As others have observed, this notion of “doing both”—partying and gaining admittance into an Ivy League university—is singularly fraught, particularly as federal prosecutors investigate a vast college-admissions scandal in which parents, including Lori Loughlin and Felicity Huffman, paid for their children to gain admittance to esteemed universities. The San Fernando Valley, California, school that Amy and Molly attend evidently pulls from well-monied neighborhoods, and as we learn, its students are not merely attending elite colleges. They’re shelling out money for illustrious private schools: Harvard, Yale, Columbia, Stanford, Georgetown; it would be slumming it, apparently, to attend the University of California, Berkeley, the University of Michigan, or the College of William and Mary (yours truly may hold some special fondness for the latter). Community colleges and trade schools apparently do not exist in Molly and Amy’s world.
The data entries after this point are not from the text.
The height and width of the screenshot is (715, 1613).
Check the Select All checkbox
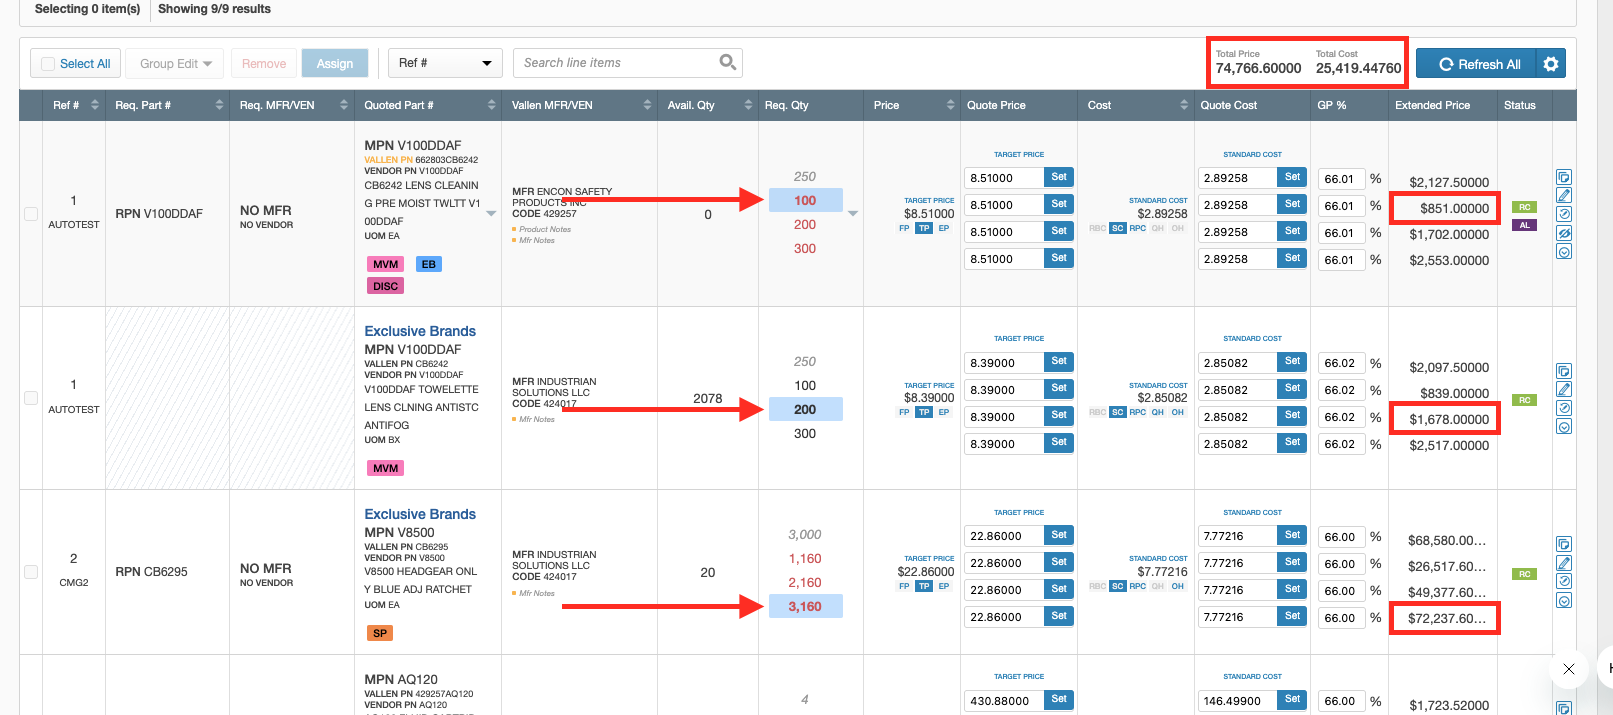coord(48,64)
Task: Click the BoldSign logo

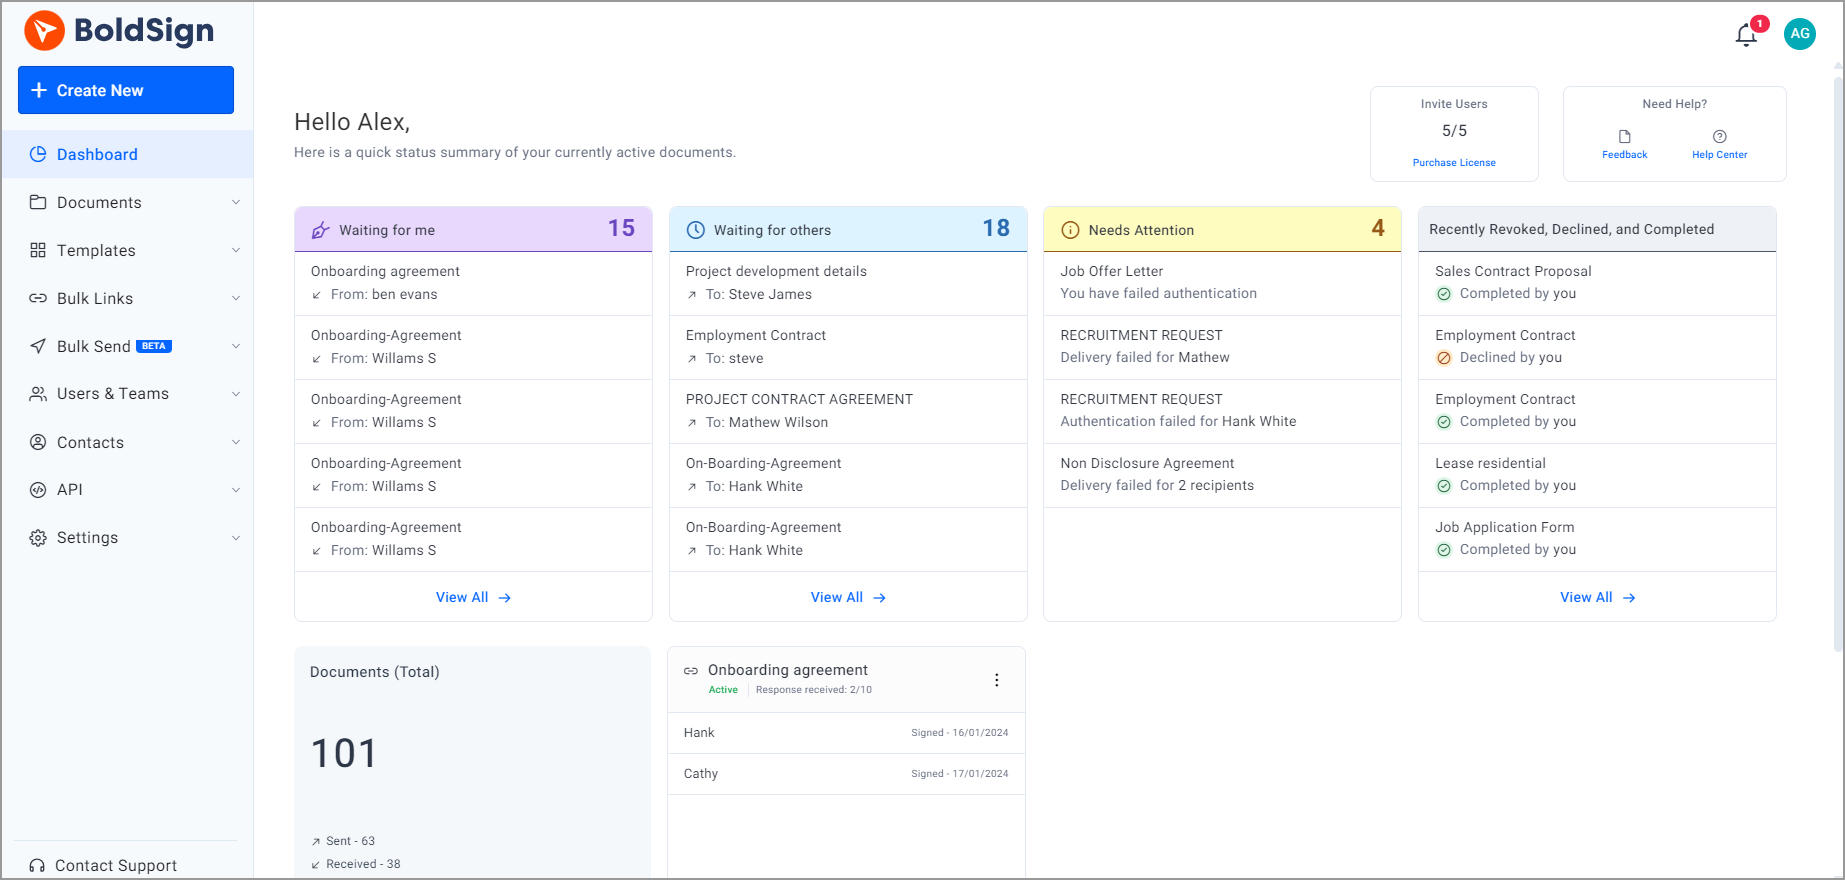Action: pyautogui.click(x=119, y=31)
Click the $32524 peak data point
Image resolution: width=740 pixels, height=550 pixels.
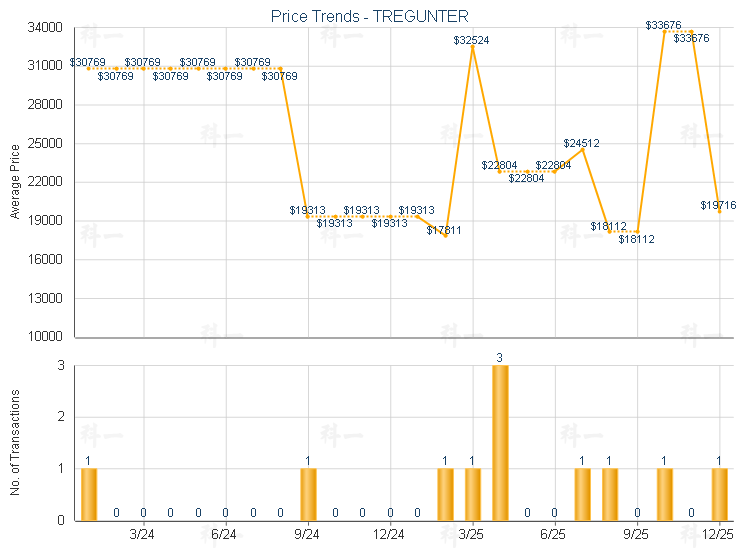click(x=472, y=47)
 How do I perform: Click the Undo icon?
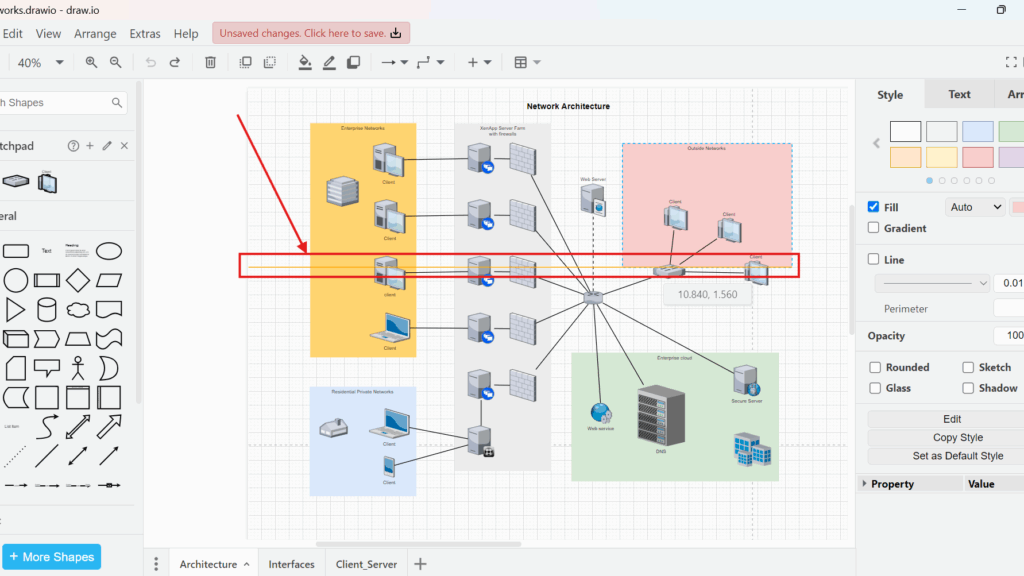pyautogui.click(x=150, y=62)
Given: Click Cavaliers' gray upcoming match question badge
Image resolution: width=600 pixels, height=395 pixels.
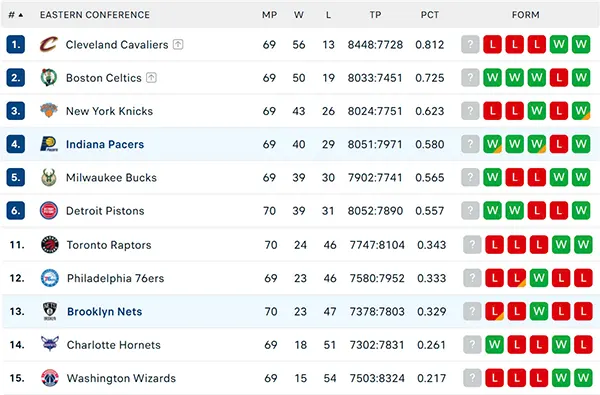Looking at the screenshot, I should [470, 44].
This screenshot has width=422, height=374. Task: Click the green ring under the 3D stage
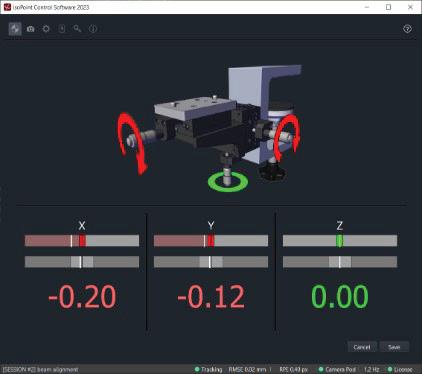click(228, 182)
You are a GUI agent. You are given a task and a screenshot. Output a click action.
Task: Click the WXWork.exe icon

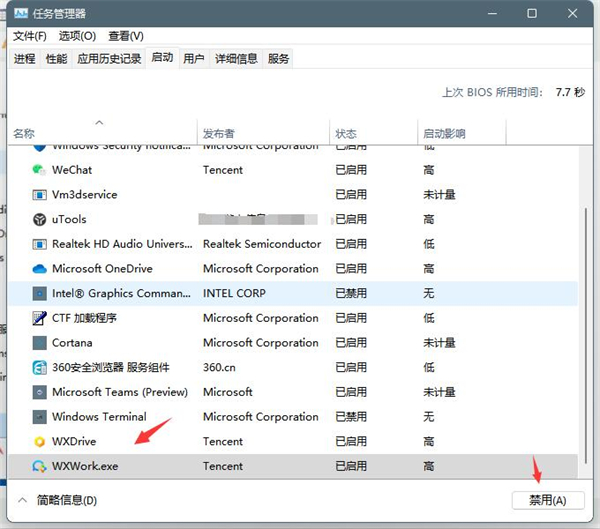[x=40, y=466]
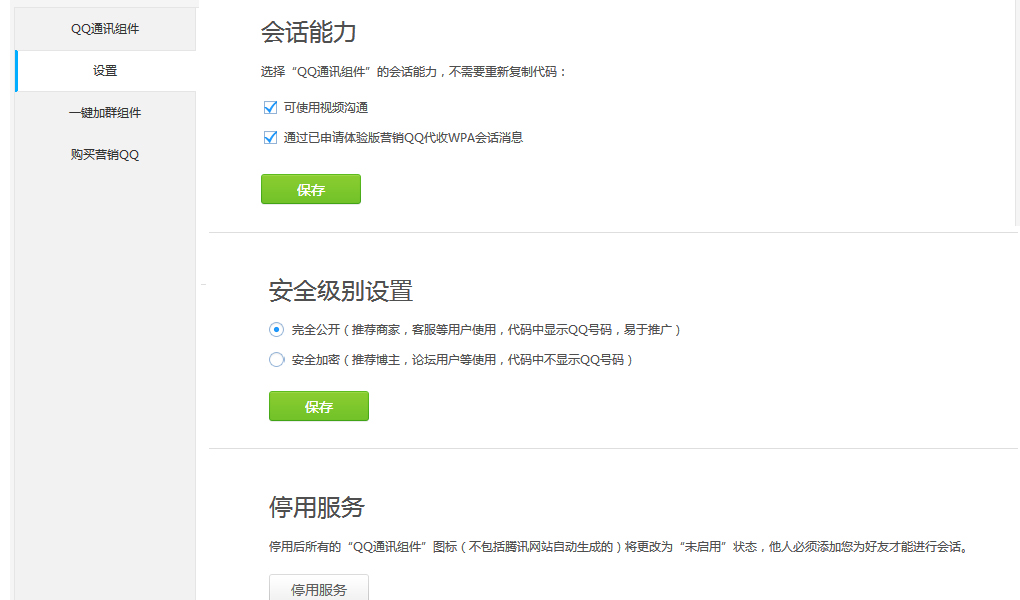
Task: Save the 安全级别设置 choices
Action: (318, 406)
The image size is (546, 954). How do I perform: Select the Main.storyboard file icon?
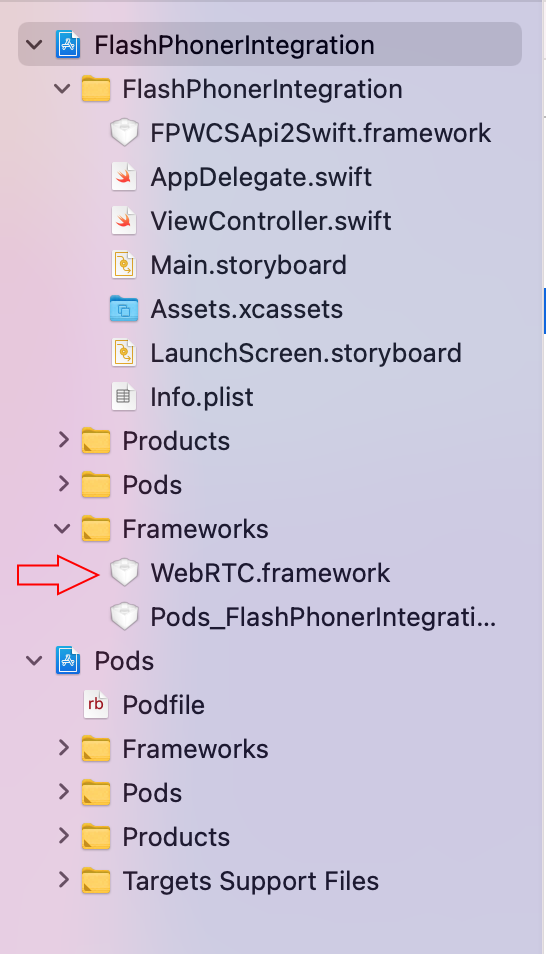(x=124, y=265)
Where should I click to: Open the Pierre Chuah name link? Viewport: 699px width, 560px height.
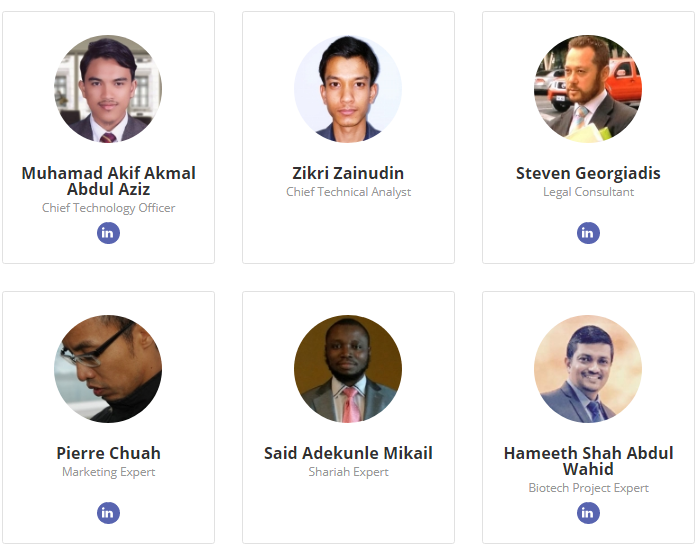pos(108,453)
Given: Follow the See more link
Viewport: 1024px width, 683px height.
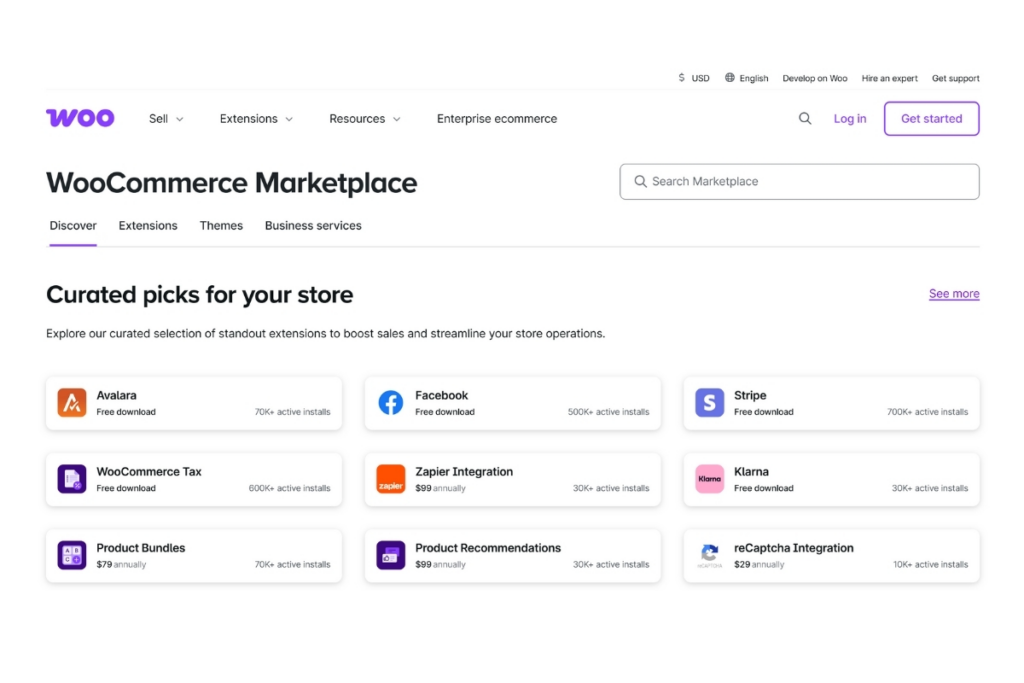Looking at the screenshot, I should [954, 294].
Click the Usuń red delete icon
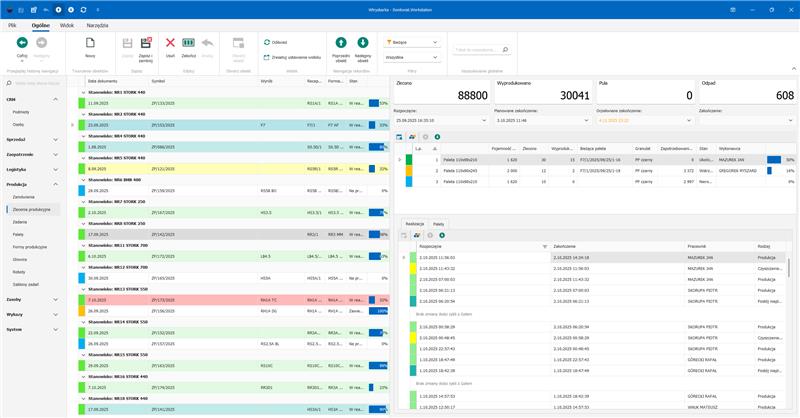800x418 pixels. (x=170, y=44)
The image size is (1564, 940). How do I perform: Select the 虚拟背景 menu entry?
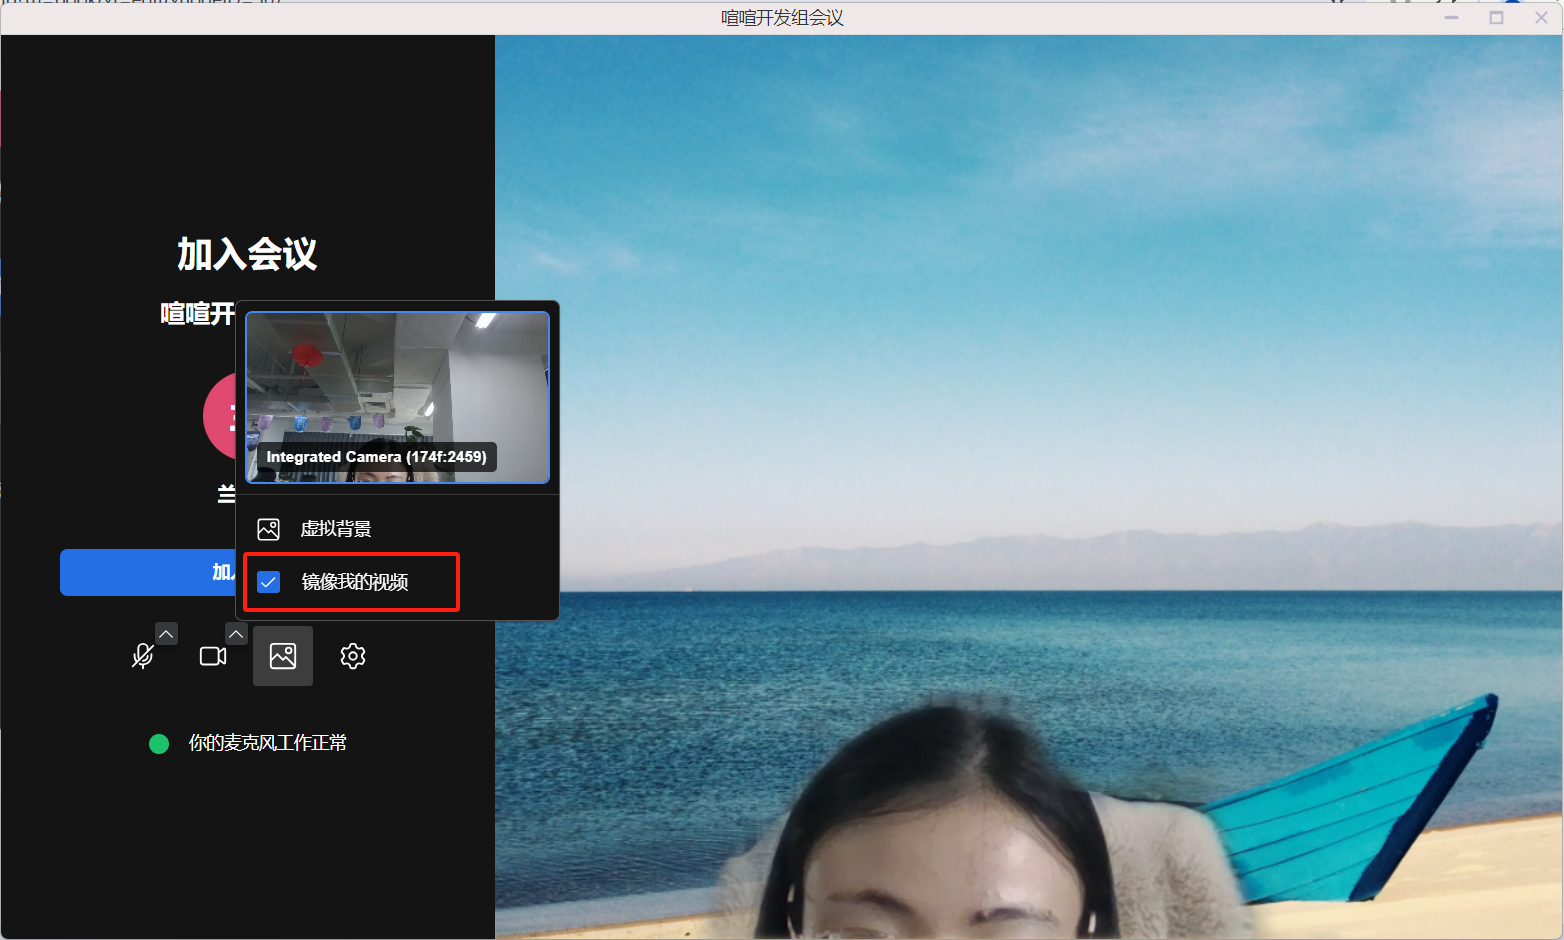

What little we know about Annabelle suggests that her parents did not help her cheat on the SATs: Booksmart encourages us to trust her and, eventually, prompts Molly to realize that she’s unfairly judged Annabelle for liberally engaging in and enjoying sex. That said, Annabelle is also white, drives an expensive car, and doesn’t seem to fear that smoking in a high-school bathroom will imperil her future. And while spitting her board score at Molly might be dialogic shorthand for a larger, robust set of academic qualifications, college admittance is now so savagely competitive that high SATs and honor-society memberships don’t guarantee acceptance to an Ivy League. However, at schools where legacies and endowments dazzle admissions committees, whiteness and wealth still count.

Booksmart lovingly reveals what and who its protagonists have misjudged, and the ways in which fear has circumscribed their young lives.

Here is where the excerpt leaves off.